Because of gambling, South Dakota officials a decade ago were able to push through a 20 percent reduction in property taxes by increasing the state's share of gambling revenues from video lottery terminals to 50 percent, up from 37 percent.
A property tax reduction was also the main argument in Pennsylvania for legalizing gambling when the Legislature last year authorized slot machines at racetracks and casinos after years of intense opposition.
But most states that have come to rely on gambling revenue, now face a danger -- competition from nearby states for the same dollars.
Some 70 percent of gambling revenue in Delaware's three "racinos" (racetracks with video slot machines), comes from visitors from Pennsylvania and Maryland, according to the Delaware Department of Finance. But Pennsylvania legalized slot machines last year, and the Maryland Legislature is debating a bill to legalize gambling there.
If Pennsylvania and Maryland install all the slot machines they are considering, Delaware could lose $120 million annually, almost 5 percent of total state revenues, said Tom Cook, a spokesman for the Department of Finance.
Similar dilemmas are cropping up around the country now that 48 states, with the exception of Utah and Hawaii, have legalized some form of gambling.
There is concern in Rhode Island that Massachusetts, the source of many customers at Rhode Island's racinos, will legalize slot machines at its own racetracks, and within an hour's drive of Providence, the large American Indian-owned casinos in Connecticut are expanding.
"We're in a Catch-22 situation, with out third largest revenue source being surrounded by these other gambling facilities," said Joseph A. Montalbano, the president of the Rhode Island state Senate.
South Dakota first legalized gambling for a limited purpose -- allowing casinos in the decaying frontier town of Deadwood to try to preserve it.

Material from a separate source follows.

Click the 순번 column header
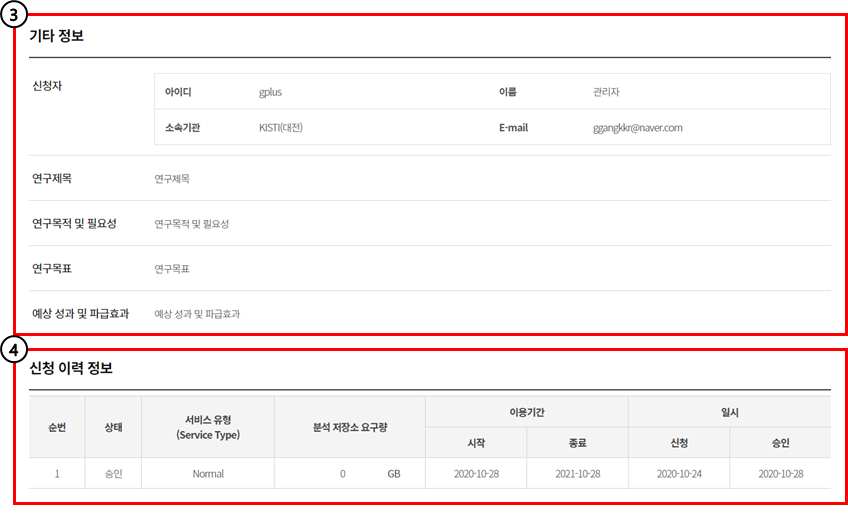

But South Dakota now gets $112.8 million a year from gambling, most of it from video slot machines in bars all over the state. Gambling accounts for 13.2 percent of South Dakota's revenue.
In 2000, worried about an increase in divorces, crime and suicide among problem gamblers, David Knudson, a Republican state senator from Sioux Falls, supported a ballot issue to repeal the law legalizing the state lottery video slot machines. But many legislators argued the state would have to come up with alternative sources of money, Knudson said, and the measure was defeated.
Knudson noted that gambling opponents often cite the danger of addiction for individual gamblers, but "the biggest addict turns out to be the state government that becomes dependent on it."